The headline is simple: the Underused Housing Tax (UHT) is eliminated for the 2025 and later calendar years — there is no UHT payable and no UHT return required for 2025 onward. The elimination was announced in Budget 2025 and enacted through Bill C-15, which received Royal Assent on March 26, 2026. That said, the UHT was a real obligation for the 2022, 2023 and 2024 calendar years, and penalties and interest for those years can still apply. This guide explains what the UHT was, who it affected, and exactly what changed.
What the UHT was
The Underused Housing Tax was a 1% annual tax on the value of vacant or underused Canadian residential property owned by "affected owners." It was a federal tax introduced to apply to certain residential properties that were not being put to sufficient use. The obligation had two parts: an affected owner generally had to file a UHT return for each property, and pay the 1% tax unless an exemption applied.
Source: canada.ca — Underused Housing Tax
The years the UHT applied: 2022, 2023 and 2024
Returns were required for the 2022, 2023 and 2024 calendar years. If you were an affected owner of Canadian residential property in any of those years, the filing and (where no exemption applied) the 1% tax obligations were in force.
This matters even now, because the elimination is forward-looking. The fact that the UHT no longer applies from 2025 does not erase the obligations that arose for 2022 through 2024. Penalties and interest for those years still apply, so an owner who missed a required 2022, 2023 or 2024 filing should address it rather than assume the elimination wiped the slate clean.
Source: canada.ca — Underused Housing Tax
What changed: eliminated for 2025 and later
The current status is the important part.
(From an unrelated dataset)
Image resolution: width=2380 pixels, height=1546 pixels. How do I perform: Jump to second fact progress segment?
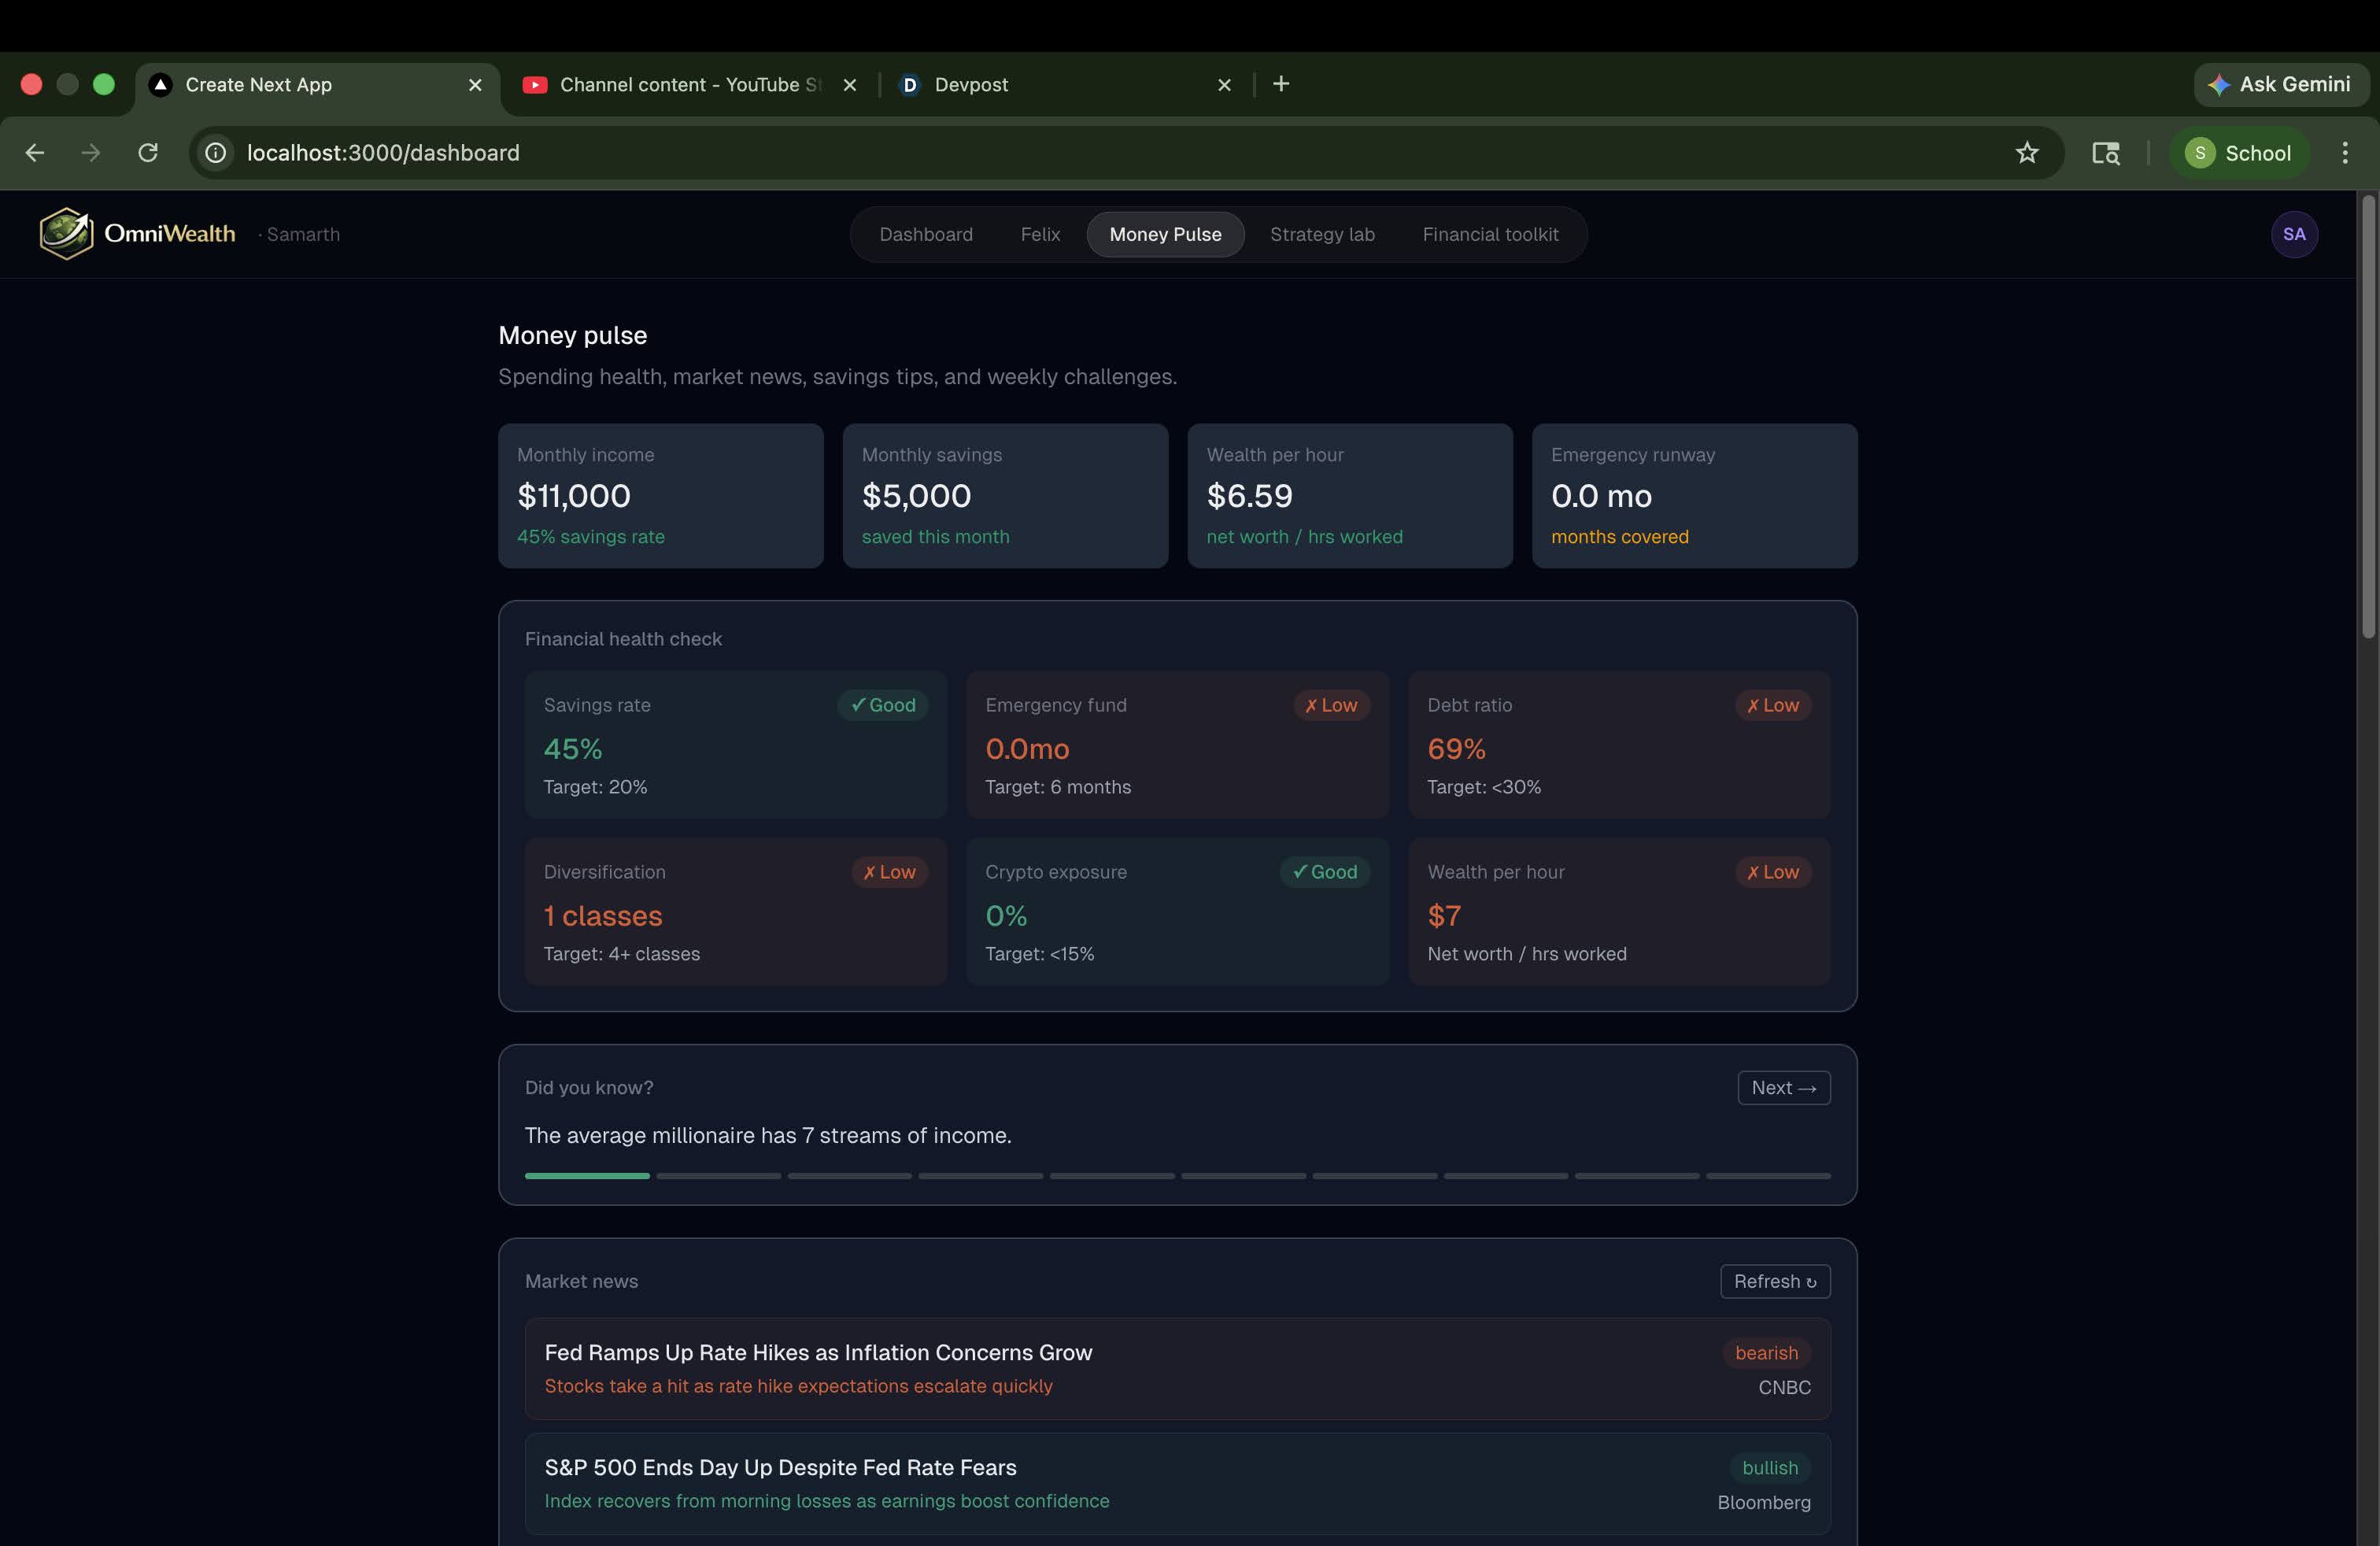click(x=718, y=1175)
The UHT is eliminated for the 2025 and later calendar years:
- No UHT is payable for 2025 onward, and
- No UHT return is required for 2025 onward.
This elimination was announced in Budget 2025 and enacted via Bill C-15, which received Royal Assent on March 26, 2026. In practical terms, owners who previously filed UHT returns do not need to file a UHT return for 2025 or later years. The obligation that existed for 2022 through 2024 simply does not continue forward.
Source: canada.ca — Underused Housing Tax · Department of Finance — Budget 2025
What this means for owners now
Two things follow from the change:
- For 2025 and later — there is nothing to file and nothing to pay under the UHT. The tax is gone on a go-forward basis.
- For 2022 through 2024 — the obligations were real, and any outstanding filings or amounts from those years remain subject to the penalties and interest that applied. If you owned Canadian residential property as an affected owner in those years and did not deal with the UHT at the time, that history is still worth reviewing.
The cleanest way to close the file is to confirm that any 2022-2024 obligations were met and then treat 2025 onward as a non-event for UHT purposes.
How RN Canada helps
RN Canada helps Alberta and BC property owners and corporations close out the Underused Housing Tax correctly: confirming whether 2022, 2023 or 2024 returns were required and filed, addressing any outstanding obligations for those years before penalties and interest grow, and confirming that no UHT return or tax applies for 2025 onward so the file can be closed cleanly. Our bookkeeping and tax filing service covers the historical filings and the go-forward position. To review your UHT history, contact us.
This is general information, not personalized tax advice. Speak to us about your specific situation through our contact page.
Frequently asked questions
No. The Underused Housing Tax is eliminated for the 2025 and later calendar years — there is no UHT payable and no UHT return required for 2025 onward. The elimination was announced in Budget 2025 and enacted through Bill C-15, which received Royal Assent on March 26, 2026. The tax still applied for the 2022, 2023 and 2024 calendar years.
Affected owners were required to file a UHT return for the 2022, 2023 and 2024 calendar years. The UHT was a 1% annual tax on vacant or underused Canadian residential property owned by affected owners. Penalties and interest for failing to meet the obligations for those years can still apply, so a missed filing for 2022 through 2024 should not be ignored.
The UHT was a 1% annual tax on the value of vacant or underused Canadian residential property owned by affected owners. It applied for the 2022, 2023 and 2024 calendar years and is eliminated from 2025 onward, so the 1% tax no longer applies for 2025 and later years.